Segment Start: Records shown

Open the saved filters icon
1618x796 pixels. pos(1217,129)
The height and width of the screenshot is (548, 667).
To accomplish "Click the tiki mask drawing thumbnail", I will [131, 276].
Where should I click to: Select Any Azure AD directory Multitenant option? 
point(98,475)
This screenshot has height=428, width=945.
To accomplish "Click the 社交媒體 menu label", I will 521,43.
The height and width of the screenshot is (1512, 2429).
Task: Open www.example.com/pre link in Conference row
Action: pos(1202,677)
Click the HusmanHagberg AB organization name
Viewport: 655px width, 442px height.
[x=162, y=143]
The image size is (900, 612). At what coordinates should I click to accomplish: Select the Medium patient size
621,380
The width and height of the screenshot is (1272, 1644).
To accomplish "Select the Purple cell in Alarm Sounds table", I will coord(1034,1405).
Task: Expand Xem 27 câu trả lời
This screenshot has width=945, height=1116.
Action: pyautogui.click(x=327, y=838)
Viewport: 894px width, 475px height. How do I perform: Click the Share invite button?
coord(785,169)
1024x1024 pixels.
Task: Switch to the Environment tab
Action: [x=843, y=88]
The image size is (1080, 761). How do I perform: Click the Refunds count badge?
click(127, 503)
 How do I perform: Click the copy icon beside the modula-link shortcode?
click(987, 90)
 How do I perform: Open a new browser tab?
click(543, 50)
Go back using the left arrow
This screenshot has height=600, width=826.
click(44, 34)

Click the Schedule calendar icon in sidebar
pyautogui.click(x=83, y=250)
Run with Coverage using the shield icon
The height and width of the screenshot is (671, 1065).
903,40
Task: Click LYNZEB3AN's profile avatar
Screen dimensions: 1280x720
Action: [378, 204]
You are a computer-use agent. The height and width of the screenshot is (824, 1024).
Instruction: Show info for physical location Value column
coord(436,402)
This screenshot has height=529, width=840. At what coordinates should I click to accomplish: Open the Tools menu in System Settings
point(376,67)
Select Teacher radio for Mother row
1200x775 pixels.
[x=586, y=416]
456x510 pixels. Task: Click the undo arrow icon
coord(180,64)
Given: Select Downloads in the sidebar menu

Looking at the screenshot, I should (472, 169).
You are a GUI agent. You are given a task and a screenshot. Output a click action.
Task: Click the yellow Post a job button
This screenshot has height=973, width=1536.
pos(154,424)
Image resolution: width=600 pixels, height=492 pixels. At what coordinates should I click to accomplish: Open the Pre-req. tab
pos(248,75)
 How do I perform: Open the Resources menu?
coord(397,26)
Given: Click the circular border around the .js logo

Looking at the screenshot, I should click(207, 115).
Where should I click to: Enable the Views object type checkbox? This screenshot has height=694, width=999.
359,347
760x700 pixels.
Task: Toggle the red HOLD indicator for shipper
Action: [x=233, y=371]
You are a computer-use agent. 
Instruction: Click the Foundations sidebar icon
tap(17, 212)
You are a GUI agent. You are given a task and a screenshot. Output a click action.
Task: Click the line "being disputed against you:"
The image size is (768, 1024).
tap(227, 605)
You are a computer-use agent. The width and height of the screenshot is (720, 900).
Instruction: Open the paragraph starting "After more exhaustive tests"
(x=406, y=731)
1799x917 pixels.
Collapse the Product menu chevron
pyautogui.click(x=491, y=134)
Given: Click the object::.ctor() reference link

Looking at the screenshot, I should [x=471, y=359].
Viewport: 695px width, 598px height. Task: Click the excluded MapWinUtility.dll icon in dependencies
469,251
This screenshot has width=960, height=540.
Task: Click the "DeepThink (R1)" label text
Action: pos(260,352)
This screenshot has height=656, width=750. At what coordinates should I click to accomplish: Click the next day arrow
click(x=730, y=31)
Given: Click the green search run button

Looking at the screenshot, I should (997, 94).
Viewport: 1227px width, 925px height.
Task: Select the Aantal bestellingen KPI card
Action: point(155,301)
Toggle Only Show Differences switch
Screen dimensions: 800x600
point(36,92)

Segment End: Records shown

- **Task description**
All lines above that include the word "agent" should be located and copied.

- **Answer space**
You are a computer-use agent. The height and width of the screenshot is (824, 1024).
You are a GUI agent. You are given a task and a screenshot. Output a click action.
You are a computer-use agent. 
You are a GUI agent. You are given a task and a screenshot. Output a click action.
You are a computer-use agent. The width and height of the screenshot is (720, 900).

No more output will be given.